Crocus sativus L., commonly known as saffron

Saffron has been used for centuries as a herbal medicine, as well as a coloring and flavoring spice. In recent years, there has been increasing evidence highlighting the pharmacological properties of saffron and its constituents, particularly in relation to potential therapeutic applications in the central nervous system. The neuroprotective activity of saffron has also been investigated in age-related macular degeneration (AMD). Studies on saffron supplementation therapy have provided valuable insights into its neuroprotective actions, with crocins, crocetin, picrocrocin, and safranal being identified as its main components with therapeutic properties.

Saffron has been shown to possess potent antioxidant activity, primarily attributed to its carotenoids. While crocin is often credited for saffron’s antioxidant effects, it is important to consider the synergistic effect of all its bioactive constituents. Furthermore, saffron components have demonstrated anti-inflammatory and antiapoptotic effects. Crocin and crocetin have also been found to enhance oxygen diffusion and improve ocular blood flow in the retina and choroid, factors that play a crucial role in AMD.

It is worth noting that saffron does not simply act as a conventional antioxidant, but exhibits complex mechanisms of action ranging from antioxidant activity to direct gene expression control. Several clinical studies have been conducted to assess the impact of oral saffron supplementation (at a dose of 20mg daily) on vision-related parameters in AMD patients. Both short-term studies and longer-term follow-ups have demonstrated improvements in visual functions with saffron supplementation.
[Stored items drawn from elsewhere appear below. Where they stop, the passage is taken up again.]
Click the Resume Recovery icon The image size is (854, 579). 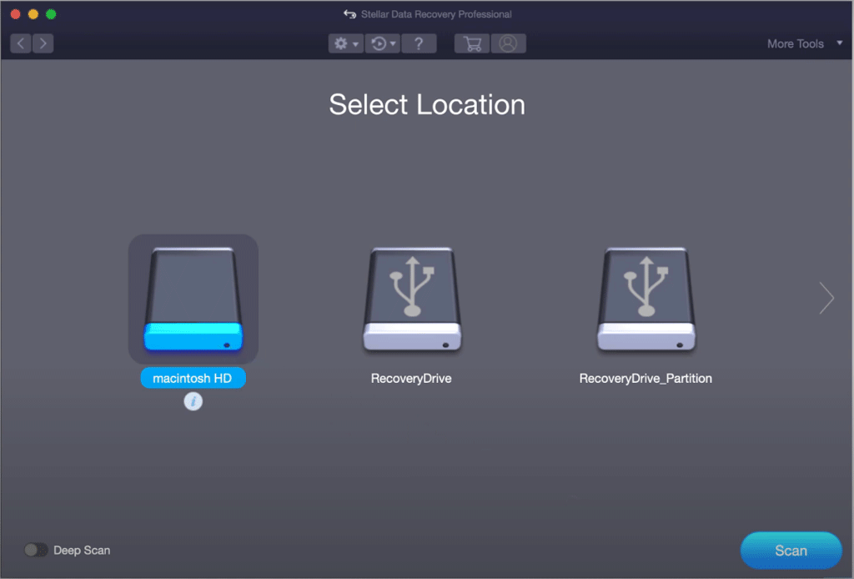point(379,43)
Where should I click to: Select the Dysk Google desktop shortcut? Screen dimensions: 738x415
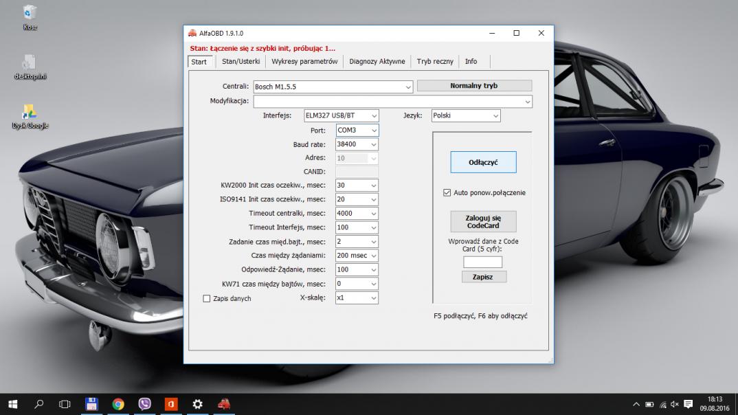coord(30,113)
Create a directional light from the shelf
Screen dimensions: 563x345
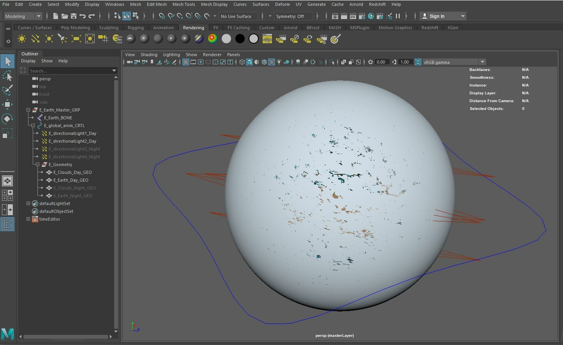point(35,39)
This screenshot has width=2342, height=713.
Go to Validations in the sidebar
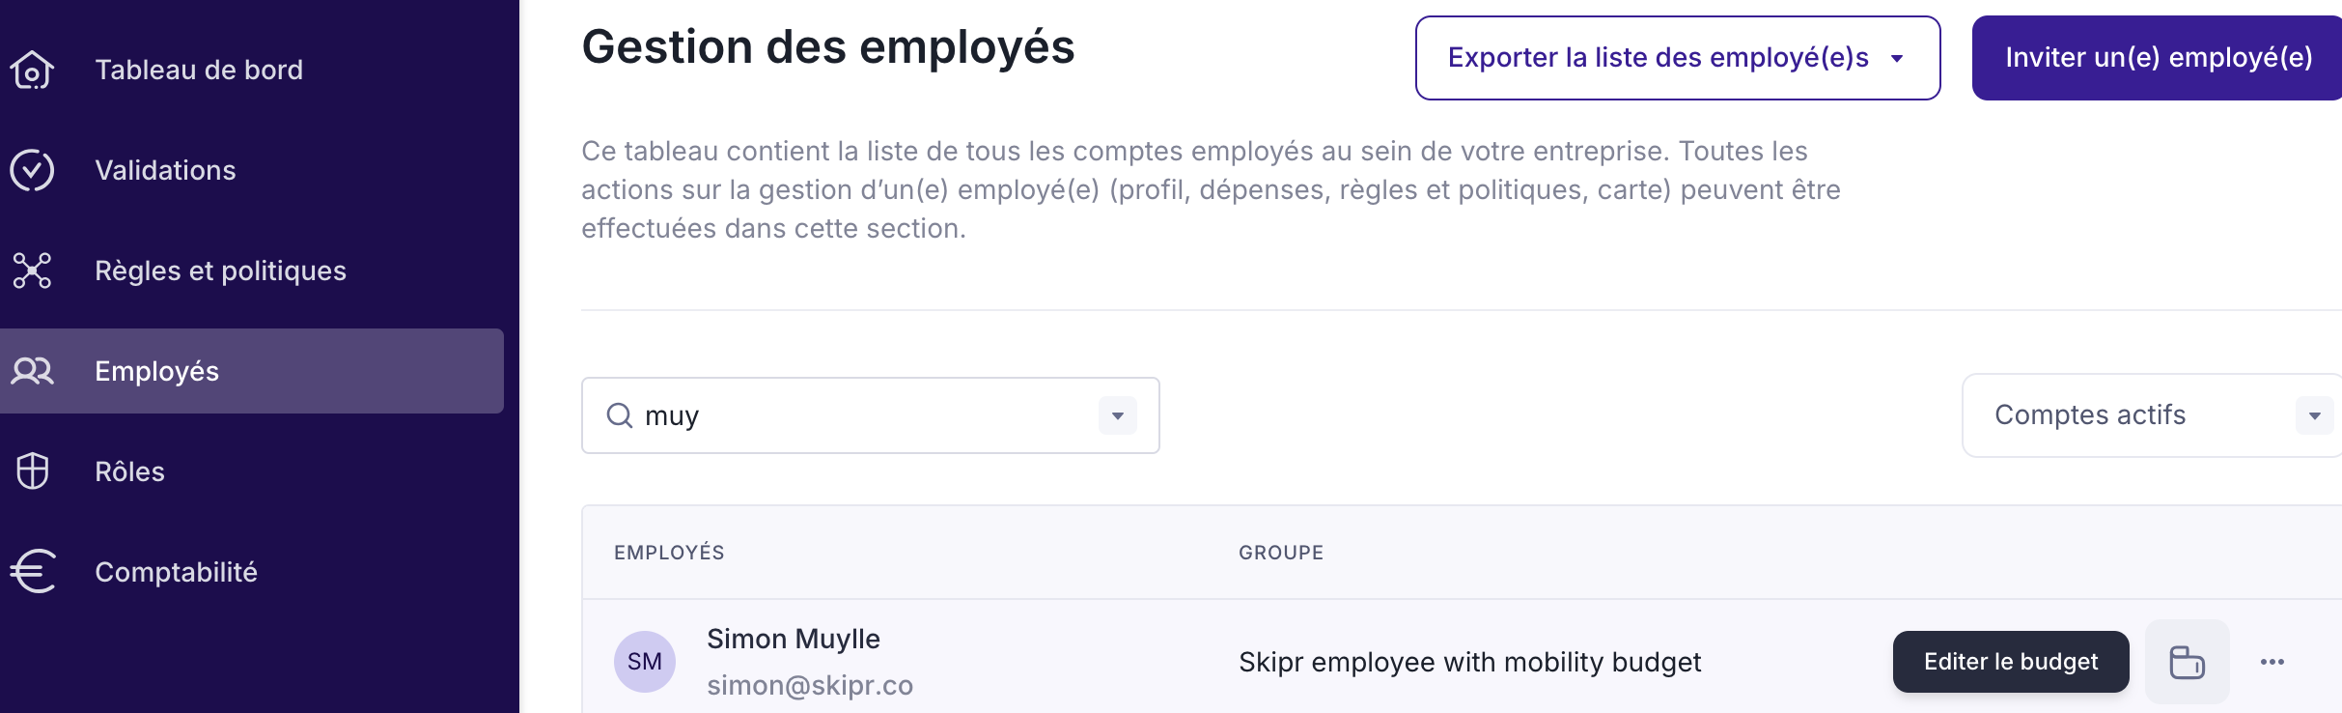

Vitamins C and E have been extensively studied for their role in preventing and treating macular degeneration and other eye-related diseases. One of the main reasons for their effectiveness is their antioxidant properties. Vitamin C, also known as ascorbic acid, is a potent antioxidant that helps protect proteins, lipids, carbohydrates, and nucleic acids from damage caused by free radicals and reactive oxygen species (ROS). By neutralizing these harmful molecules, vitamin C helps prevent oxidative stress and the associated damage to cellular components.

Vitamin E is another important antioxidant nutrient. It exists in several forms, with alpha-tocopherol being the most biologically active form. Like vitamin C, vitamin E acts as a scavenger of free radicals and ROS, protecting cellular structures and molecules from oxidative damage. It plays a crucial role in maintaining the integrity of cell membranes, including those in the retina.
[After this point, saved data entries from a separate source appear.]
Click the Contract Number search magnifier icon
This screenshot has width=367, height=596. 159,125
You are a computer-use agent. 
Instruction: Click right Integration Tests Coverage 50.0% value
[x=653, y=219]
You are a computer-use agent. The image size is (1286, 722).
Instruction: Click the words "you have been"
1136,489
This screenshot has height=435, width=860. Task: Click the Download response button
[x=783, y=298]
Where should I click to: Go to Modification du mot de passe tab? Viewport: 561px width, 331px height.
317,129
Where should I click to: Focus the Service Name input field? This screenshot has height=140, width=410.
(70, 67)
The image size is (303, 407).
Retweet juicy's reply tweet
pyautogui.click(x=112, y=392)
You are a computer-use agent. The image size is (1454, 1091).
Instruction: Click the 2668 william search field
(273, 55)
Both vitamins C and E work synergistically to combat oxidative stress and protect against macular degeneration and other eye diseases. Their antioxidant actions help preserve the health of ocular tissues, including the retina, by reducing the impact of oxidative damage on vital cellular components. It is important to ensure an adequate intake of these vitamins through a balanced diet or, if necessary, through supplementation under the guidance of healthcare professionals.